1. This and the connected appeal arise out of suits for arrears of rent brought by the zemindar against his lessee. The defence was that there had been a prior suit by the plaintiff against the same defendants for rent and that the present rent had then become due and might have been claimed, and that, consequently, a second suit was barred by Order II, Rule 2 of the Code of Civil Procedure. The plaintiff meets this plea by contending that he could not have claimed the rent now sued for in the previous suit because there had been a suspension of revenue and a corresponding suspension of rent under the provisions of Section 51 of the Tenancy Act. It has been contended here that it is only tenants in actual occupation whose rents can be affected by the provisions of Section 51. In our opinion, this contention is not sound. In the ordinary course of events, if the Government suspended the payment of revenue, the Collector would make the corresponding order suspending the payment of the rents of tenants holding land immediately or mediately from the proprietor. If the order, which admittedly was made in the present case, was made in this form, the plaintiff could not have included the rent now sued for in his previous suit. It is not pretended that this rent has been paid nor has it been shown that the order of suspension of the rent of tenants was confined to tenants who actually cultivated. It was upon the ground that the suspensions in that case only apply to tenants who were actually cultivating that the unreported case Second Appeal No. 55 of 1908 was decided, of which merely a short note is given in Shiam Lal v. Makhan Lal 6 A.L.J. 107 Short notes.
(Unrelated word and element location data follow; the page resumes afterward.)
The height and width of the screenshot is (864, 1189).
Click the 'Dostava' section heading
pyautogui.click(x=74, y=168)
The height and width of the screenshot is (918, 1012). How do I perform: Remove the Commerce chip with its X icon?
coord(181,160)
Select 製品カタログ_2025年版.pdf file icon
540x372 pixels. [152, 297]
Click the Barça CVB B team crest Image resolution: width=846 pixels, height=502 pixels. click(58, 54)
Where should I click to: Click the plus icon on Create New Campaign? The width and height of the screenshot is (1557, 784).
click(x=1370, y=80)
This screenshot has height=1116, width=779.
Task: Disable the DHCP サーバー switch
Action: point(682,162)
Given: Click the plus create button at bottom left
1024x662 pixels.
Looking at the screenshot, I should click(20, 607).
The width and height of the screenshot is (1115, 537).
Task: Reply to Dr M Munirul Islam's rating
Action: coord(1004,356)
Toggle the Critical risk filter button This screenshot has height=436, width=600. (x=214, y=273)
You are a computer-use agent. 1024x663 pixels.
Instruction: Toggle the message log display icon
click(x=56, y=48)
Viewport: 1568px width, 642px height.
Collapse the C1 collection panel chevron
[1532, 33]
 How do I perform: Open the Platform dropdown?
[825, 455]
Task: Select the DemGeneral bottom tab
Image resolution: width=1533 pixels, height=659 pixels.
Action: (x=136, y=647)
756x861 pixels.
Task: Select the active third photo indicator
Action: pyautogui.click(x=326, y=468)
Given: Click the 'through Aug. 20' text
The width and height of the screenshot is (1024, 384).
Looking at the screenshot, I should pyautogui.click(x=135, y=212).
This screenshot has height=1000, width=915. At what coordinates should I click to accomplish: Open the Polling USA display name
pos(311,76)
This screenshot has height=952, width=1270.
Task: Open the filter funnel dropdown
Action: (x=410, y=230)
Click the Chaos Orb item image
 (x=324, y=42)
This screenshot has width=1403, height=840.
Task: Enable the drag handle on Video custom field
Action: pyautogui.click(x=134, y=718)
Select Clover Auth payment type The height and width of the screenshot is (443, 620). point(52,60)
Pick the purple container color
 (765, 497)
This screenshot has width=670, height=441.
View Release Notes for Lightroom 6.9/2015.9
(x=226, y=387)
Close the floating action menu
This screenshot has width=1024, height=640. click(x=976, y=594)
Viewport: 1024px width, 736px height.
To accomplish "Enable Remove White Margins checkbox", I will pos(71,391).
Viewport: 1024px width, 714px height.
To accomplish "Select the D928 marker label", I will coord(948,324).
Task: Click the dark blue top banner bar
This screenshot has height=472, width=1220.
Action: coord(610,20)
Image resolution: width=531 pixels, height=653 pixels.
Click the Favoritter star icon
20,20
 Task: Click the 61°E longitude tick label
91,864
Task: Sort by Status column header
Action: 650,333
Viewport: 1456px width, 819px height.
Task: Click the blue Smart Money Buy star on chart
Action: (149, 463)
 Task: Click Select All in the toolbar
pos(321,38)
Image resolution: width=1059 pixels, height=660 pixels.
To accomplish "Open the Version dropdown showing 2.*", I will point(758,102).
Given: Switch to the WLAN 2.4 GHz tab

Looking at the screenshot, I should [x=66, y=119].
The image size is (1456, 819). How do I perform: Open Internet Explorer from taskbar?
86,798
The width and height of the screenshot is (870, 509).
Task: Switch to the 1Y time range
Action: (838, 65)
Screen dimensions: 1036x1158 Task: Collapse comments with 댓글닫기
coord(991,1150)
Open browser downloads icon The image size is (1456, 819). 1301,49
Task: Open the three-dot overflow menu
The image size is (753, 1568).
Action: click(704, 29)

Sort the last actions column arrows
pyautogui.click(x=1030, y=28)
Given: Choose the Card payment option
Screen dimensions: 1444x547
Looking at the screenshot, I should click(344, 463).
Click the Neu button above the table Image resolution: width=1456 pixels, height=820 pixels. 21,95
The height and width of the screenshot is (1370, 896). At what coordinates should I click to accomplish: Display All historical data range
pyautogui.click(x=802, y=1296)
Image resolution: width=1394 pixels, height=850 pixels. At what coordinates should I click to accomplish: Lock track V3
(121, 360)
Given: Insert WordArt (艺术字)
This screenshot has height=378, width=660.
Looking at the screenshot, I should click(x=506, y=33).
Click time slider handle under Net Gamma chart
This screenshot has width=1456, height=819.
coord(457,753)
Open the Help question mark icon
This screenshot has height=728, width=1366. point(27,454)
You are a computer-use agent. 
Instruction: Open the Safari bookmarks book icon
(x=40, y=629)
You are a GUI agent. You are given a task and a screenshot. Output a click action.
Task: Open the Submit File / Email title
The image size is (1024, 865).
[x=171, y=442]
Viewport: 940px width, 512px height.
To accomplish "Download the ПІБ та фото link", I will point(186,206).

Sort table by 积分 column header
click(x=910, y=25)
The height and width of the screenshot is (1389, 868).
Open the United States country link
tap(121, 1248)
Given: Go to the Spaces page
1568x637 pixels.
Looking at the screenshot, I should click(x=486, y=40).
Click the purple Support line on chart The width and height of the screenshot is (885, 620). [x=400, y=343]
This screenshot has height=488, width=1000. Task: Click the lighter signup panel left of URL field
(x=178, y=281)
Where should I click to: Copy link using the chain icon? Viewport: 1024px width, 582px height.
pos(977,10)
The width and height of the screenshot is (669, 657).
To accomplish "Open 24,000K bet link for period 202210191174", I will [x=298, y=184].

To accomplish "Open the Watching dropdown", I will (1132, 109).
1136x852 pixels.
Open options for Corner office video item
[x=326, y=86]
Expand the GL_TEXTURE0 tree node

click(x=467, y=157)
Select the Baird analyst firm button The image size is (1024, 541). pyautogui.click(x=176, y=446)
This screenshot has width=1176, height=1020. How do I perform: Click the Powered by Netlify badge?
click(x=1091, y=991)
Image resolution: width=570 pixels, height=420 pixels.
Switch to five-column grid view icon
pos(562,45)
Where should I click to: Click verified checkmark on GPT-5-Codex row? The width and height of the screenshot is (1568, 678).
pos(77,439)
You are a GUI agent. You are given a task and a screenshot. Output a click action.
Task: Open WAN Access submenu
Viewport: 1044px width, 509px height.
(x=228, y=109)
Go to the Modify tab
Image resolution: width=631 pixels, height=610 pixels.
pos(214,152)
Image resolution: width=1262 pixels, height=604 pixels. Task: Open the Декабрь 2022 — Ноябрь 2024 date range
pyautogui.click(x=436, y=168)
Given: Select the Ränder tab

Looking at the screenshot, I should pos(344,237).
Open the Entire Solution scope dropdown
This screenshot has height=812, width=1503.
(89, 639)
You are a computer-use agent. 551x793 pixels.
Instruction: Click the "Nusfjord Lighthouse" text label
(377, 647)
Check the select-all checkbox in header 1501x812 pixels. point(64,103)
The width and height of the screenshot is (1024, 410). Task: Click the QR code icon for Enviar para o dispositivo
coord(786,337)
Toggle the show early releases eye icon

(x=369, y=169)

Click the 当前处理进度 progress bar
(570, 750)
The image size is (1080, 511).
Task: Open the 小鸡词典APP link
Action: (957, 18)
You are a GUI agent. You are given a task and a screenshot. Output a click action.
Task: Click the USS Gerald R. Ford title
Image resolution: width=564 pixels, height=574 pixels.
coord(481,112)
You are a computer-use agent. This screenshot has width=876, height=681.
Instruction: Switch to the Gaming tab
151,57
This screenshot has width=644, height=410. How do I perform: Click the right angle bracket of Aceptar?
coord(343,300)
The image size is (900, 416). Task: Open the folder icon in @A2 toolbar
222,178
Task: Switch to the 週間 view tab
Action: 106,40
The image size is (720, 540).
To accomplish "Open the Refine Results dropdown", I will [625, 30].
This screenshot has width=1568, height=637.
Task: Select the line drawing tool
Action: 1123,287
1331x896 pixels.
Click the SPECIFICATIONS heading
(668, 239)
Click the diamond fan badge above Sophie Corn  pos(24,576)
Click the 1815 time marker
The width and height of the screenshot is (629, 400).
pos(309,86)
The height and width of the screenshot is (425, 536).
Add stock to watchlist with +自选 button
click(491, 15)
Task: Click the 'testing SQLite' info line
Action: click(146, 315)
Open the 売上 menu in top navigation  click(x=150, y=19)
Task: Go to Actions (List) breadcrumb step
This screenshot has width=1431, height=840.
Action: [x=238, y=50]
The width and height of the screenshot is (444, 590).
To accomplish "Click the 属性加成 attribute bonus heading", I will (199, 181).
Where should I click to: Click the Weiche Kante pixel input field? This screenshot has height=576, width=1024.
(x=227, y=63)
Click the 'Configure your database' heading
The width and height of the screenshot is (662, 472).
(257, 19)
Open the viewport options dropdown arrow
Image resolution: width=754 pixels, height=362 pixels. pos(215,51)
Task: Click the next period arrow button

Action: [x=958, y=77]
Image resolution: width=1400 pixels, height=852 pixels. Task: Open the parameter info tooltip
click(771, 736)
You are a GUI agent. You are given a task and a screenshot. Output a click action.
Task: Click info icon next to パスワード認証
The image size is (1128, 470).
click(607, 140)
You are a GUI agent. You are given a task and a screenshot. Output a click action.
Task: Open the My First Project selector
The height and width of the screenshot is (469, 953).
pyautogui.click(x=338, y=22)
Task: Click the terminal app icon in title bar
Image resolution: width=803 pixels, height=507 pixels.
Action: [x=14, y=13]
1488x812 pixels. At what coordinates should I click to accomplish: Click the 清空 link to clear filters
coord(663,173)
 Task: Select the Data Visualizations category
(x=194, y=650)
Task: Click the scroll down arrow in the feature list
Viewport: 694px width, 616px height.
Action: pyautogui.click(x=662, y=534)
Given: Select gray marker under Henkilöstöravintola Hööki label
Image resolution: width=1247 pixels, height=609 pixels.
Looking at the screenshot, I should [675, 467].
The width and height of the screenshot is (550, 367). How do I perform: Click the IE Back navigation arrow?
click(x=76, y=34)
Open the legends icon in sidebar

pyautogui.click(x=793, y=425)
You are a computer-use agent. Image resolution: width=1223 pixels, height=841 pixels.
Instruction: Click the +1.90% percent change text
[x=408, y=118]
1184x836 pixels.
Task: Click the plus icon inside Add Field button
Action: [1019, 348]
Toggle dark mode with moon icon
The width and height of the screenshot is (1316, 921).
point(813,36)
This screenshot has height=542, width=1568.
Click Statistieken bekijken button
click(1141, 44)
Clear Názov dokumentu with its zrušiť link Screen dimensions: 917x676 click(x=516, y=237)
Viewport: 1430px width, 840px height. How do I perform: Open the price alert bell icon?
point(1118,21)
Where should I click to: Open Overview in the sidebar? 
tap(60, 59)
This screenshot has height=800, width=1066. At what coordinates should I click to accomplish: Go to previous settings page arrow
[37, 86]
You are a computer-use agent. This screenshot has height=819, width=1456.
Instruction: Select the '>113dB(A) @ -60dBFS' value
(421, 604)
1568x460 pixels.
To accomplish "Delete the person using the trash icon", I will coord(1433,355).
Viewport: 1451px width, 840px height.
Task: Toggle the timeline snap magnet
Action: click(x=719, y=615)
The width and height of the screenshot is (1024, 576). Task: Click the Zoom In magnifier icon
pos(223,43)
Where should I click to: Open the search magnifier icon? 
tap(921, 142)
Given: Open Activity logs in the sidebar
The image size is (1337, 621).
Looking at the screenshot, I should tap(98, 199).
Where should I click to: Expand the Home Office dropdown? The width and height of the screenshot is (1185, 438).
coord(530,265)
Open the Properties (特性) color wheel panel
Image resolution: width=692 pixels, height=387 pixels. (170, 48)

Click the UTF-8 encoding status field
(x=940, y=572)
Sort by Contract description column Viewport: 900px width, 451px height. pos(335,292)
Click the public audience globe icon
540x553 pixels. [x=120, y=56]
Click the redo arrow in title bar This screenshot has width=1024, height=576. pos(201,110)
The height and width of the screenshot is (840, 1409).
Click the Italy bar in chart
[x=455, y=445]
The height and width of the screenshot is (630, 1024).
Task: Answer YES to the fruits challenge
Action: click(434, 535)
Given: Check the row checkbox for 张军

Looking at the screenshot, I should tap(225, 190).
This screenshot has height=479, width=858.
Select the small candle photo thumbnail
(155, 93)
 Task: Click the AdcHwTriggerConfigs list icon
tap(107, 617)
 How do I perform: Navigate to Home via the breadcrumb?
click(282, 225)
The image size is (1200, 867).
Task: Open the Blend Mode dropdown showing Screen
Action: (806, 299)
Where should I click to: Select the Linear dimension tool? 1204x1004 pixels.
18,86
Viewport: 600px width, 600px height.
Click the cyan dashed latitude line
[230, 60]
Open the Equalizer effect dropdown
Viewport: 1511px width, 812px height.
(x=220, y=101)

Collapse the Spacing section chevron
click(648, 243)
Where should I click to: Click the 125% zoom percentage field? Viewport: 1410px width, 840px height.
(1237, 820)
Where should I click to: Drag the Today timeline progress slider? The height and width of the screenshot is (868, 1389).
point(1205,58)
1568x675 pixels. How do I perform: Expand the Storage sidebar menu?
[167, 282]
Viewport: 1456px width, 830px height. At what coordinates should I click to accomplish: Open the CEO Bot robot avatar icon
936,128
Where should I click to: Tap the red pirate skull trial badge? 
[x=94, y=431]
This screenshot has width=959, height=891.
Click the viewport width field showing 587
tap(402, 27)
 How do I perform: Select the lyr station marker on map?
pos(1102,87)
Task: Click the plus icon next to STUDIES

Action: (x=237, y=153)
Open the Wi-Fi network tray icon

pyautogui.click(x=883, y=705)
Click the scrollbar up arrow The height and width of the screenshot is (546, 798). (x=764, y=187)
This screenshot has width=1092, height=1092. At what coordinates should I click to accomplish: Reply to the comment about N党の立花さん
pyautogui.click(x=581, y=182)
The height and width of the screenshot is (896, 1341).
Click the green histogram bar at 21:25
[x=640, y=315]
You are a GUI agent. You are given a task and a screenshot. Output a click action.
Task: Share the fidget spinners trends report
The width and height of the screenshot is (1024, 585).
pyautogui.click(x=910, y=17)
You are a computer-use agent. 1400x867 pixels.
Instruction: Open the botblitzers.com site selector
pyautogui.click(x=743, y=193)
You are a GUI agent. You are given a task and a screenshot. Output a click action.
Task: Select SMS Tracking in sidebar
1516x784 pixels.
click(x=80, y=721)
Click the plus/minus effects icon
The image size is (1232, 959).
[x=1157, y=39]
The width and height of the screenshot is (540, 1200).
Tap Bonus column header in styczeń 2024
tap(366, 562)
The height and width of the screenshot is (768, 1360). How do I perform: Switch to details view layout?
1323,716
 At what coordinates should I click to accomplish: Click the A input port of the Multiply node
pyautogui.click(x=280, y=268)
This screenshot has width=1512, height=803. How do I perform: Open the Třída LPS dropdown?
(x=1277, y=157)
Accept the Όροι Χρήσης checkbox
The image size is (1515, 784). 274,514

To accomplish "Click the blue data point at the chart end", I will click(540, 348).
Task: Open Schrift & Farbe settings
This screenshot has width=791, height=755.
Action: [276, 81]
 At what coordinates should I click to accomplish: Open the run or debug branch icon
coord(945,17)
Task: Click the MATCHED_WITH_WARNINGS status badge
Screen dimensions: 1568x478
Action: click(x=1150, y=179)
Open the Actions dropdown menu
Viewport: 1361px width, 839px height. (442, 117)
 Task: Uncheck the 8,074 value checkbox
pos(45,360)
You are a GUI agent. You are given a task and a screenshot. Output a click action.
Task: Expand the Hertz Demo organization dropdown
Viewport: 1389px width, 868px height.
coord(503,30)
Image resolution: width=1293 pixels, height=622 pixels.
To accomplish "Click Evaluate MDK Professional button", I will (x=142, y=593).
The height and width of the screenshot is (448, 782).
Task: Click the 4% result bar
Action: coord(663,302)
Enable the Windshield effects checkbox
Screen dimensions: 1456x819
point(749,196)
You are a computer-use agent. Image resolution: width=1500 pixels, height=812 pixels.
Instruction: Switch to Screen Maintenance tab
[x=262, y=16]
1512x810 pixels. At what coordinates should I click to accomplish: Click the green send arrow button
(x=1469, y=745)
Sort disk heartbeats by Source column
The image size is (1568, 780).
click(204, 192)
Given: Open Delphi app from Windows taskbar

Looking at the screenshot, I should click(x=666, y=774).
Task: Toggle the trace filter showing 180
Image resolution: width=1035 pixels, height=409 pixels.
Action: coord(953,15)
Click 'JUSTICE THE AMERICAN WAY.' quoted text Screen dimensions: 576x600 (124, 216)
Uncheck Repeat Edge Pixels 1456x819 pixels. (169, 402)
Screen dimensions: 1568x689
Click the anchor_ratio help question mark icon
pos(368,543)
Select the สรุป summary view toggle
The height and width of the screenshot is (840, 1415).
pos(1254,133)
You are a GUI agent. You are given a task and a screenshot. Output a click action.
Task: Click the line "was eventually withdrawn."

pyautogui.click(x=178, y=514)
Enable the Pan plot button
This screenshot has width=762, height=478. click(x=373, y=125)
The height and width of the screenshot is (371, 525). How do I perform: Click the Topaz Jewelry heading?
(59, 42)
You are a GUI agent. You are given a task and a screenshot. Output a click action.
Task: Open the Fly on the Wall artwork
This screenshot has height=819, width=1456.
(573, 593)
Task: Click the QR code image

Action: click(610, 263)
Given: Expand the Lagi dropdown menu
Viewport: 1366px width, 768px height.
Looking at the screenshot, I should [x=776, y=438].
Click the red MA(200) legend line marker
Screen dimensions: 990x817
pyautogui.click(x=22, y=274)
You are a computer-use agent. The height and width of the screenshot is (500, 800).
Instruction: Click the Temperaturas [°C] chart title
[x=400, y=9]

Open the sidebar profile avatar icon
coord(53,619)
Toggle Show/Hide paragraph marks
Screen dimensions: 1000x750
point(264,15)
2. It is next contended that the plaintiff cannot succeed in recovering rent which was actually remitted. We find, upon looking at the grounds of appeal in the lower Appellate Court, that no such question was raised, and the judgment of the learned District Judge is also quite silent on the subject. It is impossible, therefore, for us to entertain a matter which was never urged in the Court below.

3. We, accordingly, dismiss the appeal with costs including in this Court fees on the higher scale.